Les faits : une double investiture contestée
Maurice Kamto, ancien président du MRC, s’est présenté sous la bannière du MANIDEM, parti en proie à une crise interne. En parallèle, Dieudonné Yebga a également déposé une candidature au nom du même parti. ELECAM a invoqué la pluralité d’investitures pour rejeter les deux dossiers, estimant qu’aucune des candidatures ne pouvait être validée sans une investiture claire et unique.
Ce que dit le Code électoral
Selon le juriste Abóúbakari Abóú, cette décision contrevient aux articles 121 alinéa 1er et 122 alinéa 2 du Code électoral camerounais. Ces dispositions stipulent que :
- En cas de pluralité de candidatures au nom d’un même parti, seule doit être retenue celle accompagnée d’une lettre d’investiture signée par le représentant statutaire.
- Il ne peut y avoir qu’un seul représentant habilité à signer une telle investiture.
Ainsi, ELECAM aurait dû examiner les statuts du MANIDEM pour déterminer qui, d’Anicet Ekane ou de Dieudonné Yebga, était le représentant légitime. En rejetant les deux candidatures sans trancher cette question, le Conseil électoral aurait méconnu ses obligations légales.
Le rôle du Conseil constitutionnel
Saisi par les deux camps, le Conseil constitutionnel a confirmé le rejet des candidatures, entérinant la position d’ELECAM. Pourtant, cette juridiction est censée exercer un contrôle de légalité sur les décisions du Conseil électoral. En validant un double rejet sans arbitrage sur la légitimité statutaire, elle a évité de trancher une question pourtant centrale : qui est le représentant légal du MANIDEM ?

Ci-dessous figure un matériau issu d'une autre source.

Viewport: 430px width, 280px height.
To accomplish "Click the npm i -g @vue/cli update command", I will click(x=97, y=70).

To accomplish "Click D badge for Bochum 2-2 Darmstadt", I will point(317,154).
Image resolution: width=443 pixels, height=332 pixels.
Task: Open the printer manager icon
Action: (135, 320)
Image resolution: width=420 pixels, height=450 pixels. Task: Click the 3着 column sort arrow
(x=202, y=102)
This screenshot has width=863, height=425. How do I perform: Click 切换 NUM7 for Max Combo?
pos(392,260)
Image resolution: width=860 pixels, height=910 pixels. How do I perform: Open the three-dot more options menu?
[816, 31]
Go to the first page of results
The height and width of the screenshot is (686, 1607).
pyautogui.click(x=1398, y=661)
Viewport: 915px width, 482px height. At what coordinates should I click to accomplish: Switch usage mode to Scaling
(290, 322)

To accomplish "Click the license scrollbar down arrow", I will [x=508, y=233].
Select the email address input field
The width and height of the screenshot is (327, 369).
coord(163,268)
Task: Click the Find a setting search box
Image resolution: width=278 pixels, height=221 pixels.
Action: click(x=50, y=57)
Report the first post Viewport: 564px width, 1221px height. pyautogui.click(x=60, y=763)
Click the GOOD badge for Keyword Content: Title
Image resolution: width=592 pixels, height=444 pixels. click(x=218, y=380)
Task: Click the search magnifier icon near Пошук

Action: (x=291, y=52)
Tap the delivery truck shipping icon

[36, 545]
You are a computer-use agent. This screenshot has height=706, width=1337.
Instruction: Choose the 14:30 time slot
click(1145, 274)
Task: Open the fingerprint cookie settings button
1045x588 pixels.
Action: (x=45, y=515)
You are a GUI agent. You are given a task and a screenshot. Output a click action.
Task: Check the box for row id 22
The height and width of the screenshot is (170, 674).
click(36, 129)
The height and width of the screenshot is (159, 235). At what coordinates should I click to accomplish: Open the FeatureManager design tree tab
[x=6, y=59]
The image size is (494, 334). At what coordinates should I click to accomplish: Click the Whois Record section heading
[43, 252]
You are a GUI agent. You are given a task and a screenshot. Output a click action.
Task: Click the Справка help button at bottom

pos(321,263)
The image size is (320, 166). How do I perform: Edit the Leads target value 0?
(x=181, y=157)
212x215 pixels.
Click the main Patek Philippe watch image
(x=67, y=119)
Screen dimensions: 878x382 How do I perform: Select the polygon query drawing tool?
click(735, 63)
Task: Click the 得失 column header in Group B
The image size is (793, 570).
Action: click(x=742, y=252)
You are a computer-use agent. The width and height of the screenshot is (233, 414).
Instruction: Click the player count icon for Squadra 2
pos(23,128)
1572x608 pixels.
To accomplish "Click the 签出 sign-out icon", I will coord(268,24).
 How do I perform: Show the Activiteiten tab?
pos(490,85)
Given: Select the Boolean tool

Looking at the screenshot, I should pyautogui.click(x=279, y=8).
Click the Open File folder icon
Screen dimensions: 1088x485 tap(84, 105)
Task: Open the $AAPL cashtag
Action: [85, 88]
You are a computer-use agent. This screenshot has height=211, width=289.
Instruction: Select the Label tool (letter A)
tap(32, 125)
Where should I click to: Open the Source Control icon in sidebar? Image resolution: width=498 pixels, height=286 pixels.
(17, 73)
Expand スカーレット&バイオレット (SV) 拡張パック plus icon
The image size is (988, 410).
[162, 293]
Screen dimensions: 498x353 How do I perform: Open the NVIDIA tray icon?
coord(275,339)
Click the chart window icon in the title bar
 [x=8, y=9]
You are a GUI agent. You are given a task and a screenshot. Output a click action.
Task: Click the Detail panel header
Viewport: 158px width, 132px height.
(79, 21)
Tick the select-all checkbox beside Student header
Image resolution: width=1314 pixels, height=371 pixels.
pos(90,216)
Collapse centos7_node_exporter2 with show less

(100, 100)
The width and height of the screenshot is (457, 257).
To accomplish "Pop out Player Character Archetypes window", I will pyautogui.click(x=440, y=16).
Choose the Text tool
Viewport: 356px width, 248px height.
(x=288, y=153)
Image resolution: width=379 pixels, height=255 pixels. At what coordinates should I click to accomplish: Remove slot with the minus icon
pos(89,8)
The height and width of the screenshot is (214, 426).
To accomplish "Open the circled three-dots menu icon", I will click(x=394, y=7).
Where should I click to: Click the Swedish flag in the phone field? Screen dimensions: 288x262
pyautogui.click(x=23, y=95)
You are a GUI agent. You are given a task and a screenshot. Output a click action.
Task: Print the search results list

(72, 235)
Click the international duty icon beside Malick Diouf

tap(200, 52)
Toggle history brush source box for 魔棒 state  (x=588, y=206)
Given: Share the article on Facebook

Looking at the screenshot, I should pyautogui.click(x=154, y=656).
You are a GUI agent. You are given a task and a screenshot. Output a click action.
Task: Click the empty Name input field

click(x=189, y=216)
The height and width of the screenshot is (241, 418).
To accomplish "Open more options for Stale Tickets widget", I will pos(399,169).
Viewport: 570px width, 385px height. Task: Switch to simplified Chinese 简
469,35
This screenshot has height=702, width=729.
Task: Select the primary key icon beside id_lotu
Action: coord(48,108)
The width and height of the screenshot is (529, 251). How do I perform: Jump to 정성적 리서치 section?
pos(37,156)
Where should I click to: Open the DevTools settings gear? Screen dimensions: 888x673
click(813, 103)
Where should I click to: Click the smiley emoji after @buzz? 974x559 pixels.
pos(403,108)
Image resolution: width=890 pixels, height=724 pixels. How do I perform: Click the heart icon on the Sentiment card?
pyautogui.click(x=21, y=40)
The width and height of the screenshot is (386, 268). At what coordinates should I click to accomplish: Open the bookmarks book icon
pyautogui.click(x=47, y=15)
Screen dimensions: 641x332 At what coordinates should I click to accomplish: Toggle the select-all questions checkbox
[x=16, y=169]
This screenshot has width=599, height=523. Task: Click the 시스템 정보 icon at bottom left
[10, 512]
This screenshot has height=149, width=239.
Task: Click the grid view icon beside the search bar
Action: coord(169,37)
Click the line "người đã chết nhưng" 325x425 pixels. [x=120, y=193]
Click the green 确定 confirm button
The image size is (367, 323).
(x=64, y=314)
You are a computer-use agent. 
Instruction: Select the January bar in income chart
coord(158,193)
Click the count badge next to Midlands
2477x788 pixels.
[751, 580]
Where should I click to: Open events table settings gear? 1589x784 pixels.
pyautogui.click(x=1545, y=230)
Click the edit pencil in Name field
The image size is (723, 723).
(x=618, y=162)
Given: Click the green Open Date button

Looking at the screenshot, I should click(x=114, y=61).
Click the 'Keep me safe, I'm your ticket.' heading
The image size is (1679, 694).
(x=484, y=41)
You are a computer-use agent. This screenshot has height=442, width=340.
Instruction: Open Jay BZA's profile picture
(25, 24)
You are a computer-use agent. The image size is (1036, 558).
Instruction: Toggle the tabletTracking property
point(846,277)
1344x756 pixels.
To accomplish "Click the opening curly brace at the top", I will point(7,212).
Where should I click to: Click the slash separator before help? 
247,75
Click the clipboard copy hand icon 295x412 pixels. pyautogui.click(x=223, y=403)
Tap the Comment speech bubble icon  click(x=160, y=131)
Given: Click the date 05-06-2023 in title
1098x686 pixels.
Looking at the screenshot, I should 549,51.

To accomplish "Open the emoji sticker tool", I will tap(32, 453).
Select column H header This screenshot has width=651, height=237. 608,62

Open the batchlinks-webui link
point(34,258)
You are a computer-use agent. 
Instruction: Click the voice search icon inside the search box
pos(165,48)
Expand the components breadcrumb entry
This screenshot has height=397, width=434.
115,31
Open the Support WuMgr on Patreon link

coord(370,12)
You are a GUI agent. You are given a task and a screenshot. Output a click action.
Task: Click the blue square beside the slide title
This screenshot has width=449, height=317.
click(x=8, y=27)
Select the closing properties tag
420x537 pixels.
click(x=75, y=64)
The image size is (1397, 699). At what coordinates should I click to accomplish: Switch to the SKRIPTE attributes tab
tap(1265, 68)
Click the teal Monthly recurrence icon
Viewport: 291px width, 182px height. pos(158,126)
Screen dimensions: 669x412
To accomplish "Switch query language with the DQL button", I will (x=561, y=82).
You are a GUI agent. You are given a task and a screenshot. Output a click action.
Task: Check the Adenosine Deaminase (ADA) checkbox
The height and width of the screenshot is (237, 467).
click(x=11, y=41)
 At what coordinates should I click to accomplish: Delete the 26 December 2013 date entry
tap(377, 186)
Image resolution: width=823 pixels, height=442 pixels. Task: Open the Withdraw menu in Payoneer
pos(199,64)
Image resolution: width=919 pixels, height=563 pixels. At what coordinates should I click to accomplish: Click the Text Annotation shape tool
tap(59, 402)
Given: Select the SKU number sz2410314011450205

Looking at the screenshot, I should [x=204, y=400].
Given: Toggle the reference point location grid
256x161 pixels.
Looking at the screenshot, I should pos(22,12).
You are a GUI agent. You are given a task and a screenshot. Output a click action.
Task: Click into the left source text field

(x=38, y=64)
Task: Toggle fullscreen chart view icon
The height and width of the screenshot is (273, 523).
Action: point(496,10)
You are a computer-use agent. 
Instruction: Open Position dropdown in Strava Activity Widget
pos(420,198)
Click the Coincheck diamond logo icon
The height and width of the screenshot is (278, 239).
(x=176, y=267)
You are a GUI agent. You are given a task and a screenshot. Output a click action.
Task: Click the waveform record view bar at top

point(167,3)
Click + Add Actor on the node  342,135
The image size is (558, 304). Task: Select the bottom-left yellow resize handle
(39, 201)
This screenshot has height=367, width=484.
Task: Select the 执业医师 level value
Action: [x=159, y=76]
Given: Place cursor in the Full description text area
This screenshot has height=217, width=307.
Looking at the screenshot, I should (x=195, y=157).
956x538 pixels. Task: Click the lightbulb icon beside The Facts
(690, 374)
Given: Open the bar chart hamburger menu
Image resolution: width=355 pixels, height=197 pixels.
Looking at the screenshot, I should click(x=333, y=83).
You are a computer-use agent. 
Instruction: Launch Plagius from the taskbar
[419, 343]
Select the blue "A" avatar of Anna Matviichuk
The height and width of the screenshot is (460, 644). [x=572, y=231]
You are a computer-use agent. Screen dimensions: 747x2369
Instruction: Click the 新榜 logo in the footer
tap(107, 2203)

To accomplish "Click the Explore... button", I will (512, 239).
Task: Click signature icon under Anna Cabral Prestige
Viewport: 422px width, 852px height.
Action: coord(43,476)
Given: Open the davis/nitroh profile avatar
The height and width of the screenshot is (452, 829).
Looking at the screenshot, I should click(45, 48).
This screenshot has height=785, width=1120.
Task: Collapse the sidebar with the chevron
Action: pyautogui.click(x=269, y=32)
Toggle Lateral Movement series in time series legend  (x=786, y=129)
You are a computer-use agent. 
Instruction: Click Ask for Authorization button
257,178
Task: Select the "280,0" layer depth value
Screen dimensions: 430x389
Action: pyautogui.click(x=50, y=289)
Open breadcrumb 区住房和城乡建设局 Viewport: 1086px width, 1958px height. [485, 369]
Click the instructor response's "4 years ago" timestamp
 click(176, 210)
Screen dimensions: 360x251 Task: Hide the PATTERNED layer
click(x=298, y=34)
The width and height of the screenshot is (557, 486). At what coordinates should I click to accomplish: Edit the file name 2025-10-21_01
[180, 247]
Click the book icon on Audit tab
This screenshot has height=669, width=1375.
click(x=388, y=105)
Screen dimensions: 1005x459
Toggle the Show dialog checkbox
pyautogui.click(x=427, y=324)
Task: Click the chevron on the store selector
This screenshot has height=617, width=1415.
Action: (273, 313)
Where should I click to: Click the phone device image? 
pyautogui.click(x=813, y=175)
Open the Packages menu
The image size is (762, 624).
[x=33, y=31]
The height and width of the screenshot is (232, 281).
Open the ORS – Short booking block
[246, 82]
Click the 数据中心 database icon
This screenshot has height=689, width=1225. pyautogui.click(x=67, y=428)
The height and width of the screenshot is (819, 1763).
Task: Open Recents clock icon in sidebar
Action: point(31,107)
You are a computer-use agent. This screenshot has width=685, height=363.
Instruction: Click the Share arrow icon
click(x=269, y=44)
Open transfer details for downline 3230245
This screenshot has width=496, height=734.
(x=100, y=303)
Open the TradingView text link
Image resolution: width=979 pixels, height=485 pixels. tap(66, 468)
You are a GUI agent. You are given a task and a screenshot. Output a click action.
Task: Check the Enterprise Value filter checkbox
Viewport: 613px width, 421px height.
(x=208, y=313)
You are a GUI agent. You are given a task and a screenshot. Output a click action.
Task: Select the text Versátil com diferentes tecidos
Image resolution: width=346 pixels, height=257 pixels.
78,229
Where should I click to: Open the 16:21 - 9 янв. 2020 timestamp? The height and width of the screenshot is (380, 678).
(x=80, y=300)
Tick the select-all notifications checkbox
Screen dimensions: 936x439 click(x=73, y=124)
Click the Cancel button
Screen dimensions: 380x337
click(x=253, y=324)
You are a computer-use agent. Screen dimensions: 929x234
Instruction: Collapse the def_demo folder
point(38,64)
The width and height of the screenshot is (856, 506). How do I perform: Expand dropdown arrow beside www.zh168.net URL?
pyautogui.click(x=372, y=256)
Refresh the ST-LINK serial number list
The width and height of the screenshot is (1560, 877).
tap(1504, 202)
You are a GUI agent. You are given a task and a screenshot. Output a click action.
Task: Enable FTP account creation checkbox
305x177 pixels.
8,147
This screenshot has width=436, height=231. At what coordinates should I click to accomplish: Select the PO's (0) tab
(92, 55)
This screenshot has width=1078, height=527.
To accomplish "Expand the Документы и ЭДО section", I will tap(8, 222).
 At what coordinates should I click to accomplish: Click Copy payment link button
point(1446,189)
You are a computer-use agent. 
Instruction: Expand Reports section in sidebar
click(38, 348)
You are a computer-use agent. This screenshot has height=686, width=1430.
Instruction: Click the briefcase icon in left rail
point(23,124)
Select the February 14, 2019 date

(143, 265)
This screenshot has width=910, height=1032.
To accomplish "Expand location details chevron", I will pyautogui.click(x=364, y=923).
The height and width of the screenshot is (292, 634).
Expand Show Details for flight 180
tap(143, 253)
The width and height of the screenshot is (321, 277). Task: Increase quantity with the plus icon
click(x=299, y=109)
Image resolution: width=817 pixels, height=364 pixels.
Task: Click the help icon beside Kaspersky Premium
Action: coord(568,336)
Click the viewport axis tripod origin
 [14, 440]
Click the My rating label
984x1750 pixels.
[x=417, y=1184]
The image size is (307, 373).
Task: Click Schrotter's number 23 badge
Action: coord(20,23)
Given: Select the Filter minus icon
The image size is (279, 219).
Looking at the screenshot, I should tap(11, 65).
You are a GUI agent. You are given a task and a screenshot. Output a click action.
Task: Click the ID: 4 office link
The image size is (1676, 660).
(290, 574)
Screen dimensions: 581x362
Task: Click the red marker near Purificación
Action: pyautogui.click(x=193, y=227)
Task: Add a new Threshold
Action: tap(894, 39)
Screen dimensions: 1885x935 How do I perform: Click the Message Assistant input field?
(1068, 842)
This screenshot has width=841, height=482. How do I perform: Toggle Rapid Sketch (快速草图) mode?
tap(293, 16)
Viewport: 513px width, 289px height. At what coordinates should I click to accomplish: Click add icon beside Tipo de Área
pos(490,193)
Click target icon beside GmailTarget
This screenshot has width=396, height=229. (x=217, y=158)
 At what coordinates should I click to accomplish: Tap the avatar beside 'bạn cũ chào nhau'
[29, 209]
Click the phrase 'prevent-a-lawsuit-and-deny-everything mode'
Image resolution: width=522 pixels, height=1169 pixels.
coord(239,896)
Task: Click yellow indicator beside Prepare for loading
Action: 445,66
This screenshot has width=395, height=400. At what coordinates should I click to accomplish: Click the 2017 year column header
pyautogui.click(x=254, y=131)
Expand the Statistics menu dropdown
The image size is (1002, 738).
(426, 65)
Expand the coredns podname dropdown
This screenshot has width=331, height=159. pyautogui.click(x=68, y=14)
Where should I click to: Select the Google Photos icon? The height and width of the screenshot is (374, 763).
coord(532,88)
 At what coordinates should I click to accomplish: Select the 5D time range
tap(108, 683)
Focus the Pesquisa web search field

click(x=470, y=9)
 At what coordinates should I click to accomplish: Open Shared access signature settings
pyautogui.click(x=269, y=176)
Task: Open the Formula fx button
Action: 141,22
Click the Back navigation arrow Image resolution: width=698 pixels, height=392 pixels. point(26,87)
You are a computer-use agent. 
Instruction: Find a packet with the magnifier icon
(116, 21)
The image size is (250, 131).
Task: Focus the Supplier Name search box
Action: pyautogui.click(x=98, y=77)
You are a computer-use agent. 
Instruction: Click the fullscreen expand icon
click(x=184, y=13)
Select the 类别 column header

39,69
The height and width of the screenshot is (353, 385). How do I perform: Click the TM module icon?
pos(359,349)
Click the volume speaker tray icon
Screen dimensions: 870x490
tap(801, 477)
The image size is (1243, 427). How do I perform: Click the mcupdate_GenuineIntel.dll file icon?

Certains juristes estiment que le Conseil constitutionnel a ainsi renoncé à son rôle d’interprète suprême du droit électoral, en se retranchant derrière une lecture administrative plutôt que juridique.
Une décision aux conséquences politiques
Ce rejet prive Maurice Kamto, figure majeure de l’opposition, d’une participation à l’élection présidentielle. Pour ses partisans, il s’agit d’une manœuvre d’exclusion, tandis que pour d’autres observateurs, c’est le résultat d’une stratégie risquée : se faire investir par un parti fracturé, sans sécuriser son ancrage statutaire.
Conclusion : une jurisprudence à clarifier
Le cas Kamto-Yebga révèle une faille dans le traitement des candidatures multiples au sein d’un même parti. Il pose la question de la capacité des institutions électorales à arbitrer les conflits internes sans sombrer dans l’arbitraire. En l’absence d’une décision claire sur la légitimité statutaire, le droit électoral camerounais reste suspendu à des interprétations fluctuantes.